Exercise brief: Rewrite all the entries below as a numbered list, leaving out the blank lines.

Item position entries:

--------

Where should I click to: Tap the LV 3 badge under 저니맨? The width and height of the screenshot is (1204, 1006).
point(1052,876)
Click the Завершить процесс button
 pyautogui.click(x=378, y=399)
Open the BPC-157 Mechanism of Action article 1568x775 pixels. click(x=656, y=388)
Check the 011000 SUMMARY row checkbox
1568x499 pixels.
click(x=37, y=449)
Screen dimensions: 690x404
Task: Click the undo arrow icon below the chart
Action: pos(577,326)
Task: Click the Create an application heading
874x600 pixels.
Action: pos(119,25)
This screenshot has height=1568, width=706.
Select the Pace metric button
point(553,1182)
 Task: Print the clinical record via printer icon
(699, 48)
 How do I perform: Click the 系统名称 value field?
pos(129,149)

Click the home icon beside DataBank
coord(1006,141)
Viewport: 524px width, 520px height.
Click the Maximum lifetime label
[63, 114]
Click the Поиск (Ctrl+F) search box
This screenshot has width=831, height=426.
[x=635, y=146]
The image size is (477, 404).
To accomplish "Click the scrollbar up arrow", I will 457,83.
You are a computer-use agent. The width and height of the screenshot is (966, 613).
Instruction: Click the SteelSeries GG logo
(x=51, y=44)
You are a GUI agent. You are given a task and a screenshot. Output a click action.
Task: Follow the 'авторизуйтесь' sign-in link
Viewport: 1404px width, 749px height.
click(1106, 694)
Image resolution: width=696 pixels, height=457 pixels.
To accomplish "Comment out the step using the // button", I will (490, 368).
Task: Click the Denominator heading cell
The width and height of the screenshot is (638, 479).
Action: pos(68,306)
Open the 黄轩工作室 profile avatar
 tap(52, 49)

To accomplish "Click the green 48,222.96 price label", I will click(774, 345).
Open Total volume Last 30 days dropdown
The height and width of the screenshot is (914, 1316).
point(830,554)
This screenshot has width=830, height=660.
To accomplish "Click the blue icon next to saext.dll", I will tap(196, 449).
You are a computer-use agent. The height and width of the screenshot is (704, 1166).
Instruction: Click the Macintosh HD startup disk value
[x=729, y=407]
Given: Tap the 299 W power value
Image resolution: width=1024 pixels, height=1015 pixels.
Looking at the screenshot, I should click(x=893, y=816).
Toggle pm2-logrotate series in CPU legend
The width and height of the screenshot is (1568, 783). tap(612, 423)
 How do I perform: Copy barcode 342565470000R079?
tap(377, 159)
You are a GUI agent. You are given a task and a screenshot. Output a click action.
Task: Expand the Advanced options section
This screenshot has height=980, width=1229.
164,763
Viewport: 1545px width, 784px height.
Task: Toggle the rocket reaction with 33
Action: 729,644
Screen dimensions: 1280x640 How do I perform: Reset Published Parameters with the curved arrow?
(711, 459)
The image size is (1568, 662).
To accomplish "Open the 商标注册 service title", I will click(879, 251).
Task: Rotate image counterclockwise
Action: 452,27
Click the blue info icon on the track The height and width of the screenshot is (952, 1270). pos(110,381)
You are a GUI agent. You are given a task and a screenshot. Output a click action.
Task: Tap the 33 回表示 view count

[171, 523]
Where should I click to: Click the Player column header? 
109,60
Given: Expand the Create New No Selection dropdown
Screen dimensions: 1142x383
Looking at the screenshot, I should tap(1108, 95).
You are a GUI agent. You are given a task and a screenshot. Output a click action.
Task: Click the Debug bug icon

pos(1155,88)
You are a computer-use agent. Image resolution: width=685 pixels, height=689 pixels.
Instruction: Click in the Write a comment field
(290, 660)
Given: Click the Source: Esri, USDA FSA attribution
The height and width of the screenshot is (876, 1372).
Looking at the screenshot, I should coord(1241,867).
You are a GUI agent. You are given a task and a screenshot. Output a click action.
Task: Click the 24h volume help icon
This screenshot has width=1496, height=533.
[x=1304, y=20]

--------

Reply:
1. Where should I click to: Tap the LV 3 badge under 저니맨? The width and height of the screenshot is (1204, 1006).
2. point(1052,876)
3. Click the Завершить процесс button
4.  pyautogui.click(x=378, y=399)
5. Open the BPC-157 Mechanism of Action article 1568x775 pixels. click(x=656, y=388)
6. Check the 011000 SUMMARY row checkbox
7. 1568x499 pixels.
8. click(x=37, y=449)
9. Screen dimensions: 690x404
10. Task: Click the undo arrow icon below the chart
11. Action: pos(577,326)
12. Task: Click the Create an application heading
13. 874x600 pixels.
14. Action: pos(119,25)
15. This screenshot has height=1568, width=706.
16. Select the Pace metric button
17. point(553,1182)
18.  Task: Print the clinical record via printer icon
19. (699, 48)
20.  How do I perform: Click the 系统名称 value field?
21. pos(129,149)
22. Click the home icon beside DataBank
23. coord(1006,141)
24. Viewport: 524px width, 520px height.
25. Click the Maximum lifetime label
26. [63, 114]
27. Click the Поиск (Ctrl+F) search box
28. This screenshot has width=831, height=426.
29. [x=635, y=146]
30. The image size is (477, 404).
31. To accomplish "Click the scrollbar up arrow", I will 457,83.
32. You are a computer-use agent. The width and height of the screenshot is (966, 613).
33. Instruction: Click the SteelSeries GG logo
34. (x=51, y=44)
35. You are a GUI agent. You are given a task and a screenshot. Output a click action.
36. Task: Follow the 'авторизуйтесь' sign-in link
37. Viewport: 1404px width, 749px height.
38. click(1106, 694)
39. Image resolution: width=696 pixels, height=457 pixels.
40. To accomplish "Comment out the step using the // button", I will (490, 368).
41. Task: Click the Denominator heading cell
42. The width and height of the screenshot is (638, 479).
43. Action: pos(68,306)
44. Open the 黄轩工作室 profile avatar
45.  tap(52, 49)
46. To accomplish "Click the green 48,222.96 price label", I will click(774, 345).
47. Open Total volume Last 30 days dropdown
48. The height and width of the screenshot is (914, 1316).
49. point(830,554)
50. This screenshot has width=830, height=660.
51. To accomplish "Click the blue icon next to saext.dll", I will tap(196, 449).
52. You are a computer-use agent. The height and width of the screenshot is (704, 1166).
53. Instruction: Click the Macintosh HD startup disk value
54. [x=729, y=407]
55. Given: Tap the 299 W power value
56. Image resolution: width=1024 pixels, height=1015 pixels.
57. Looking at the screenshot, I should click(x=893, y=816).
58. Toggle pm2-logrotate series in CPU legend
59. The width and height of the screenshot is (1568, 783). tap(612, 423)
60.  How do I perform: Copy barcode 342565470000R079?
61. tap(377, 159)
62. You are a GUI agent. You are given a task and a screenshot. Output a click action.
63. Task: Expand the Advanced options section
64. This screenshot has height=980, width=1229.
65. 164,763
66. Viewport: 1545px width, 784px height.
67. Task: Toggle the rocket reaction with 33
68. Action: 729,644
69. Screen dimensions: 1280x640 How do I perform: Reset Published Parameters with the curved arrow?
70. (711, 459)
71. The image size is (1568, 662).
72. To accomplish "Open the 商标注册 service title", I will click(879, 251).
73. Task: Rotate image counterclockwise
74. Action: 452,27
75. Click the blue info icon on the track The height and width of the screenshot is (952, 1270). pos(110,381)
76. You are a GUI agent. You are given a task and a screenshot. Output a click action.
77. Task: Tap the 33 回表示 view count
78. [171, 523]
79. Where should I click to: Click the Player column header? 
80. 109,60
81. Given: Expand the Create New No Selection dropdown
82. Screen dimensions: 1142x383
83. Looking at the screenshot, I should tap(1108, 95).
84. You are a GUI agent. You are given a task and a screenshot. Output a click action.
85. Task: Click the Debug bug icon
86. pos(1155,88)
87. You are a computer-use agent. Image resolution: width=685 pixels, height=689 pixels.
88. Instruction: Click in the Write a comment field
89. (290, 660)
90. Given: Click the Source: Esri, USDA FSA attribution
91. The height and width of the screenshot is (876, 1372).
92. Looking at the screenshot, I should coord(1241,867).
93. You are a GUI agent. You are given a task and a screenshot. Output a click action.
94. Task: Click the 24h volume help icon
95. This screenshot has width=1496, height=533.
96. [x=1304, y=20]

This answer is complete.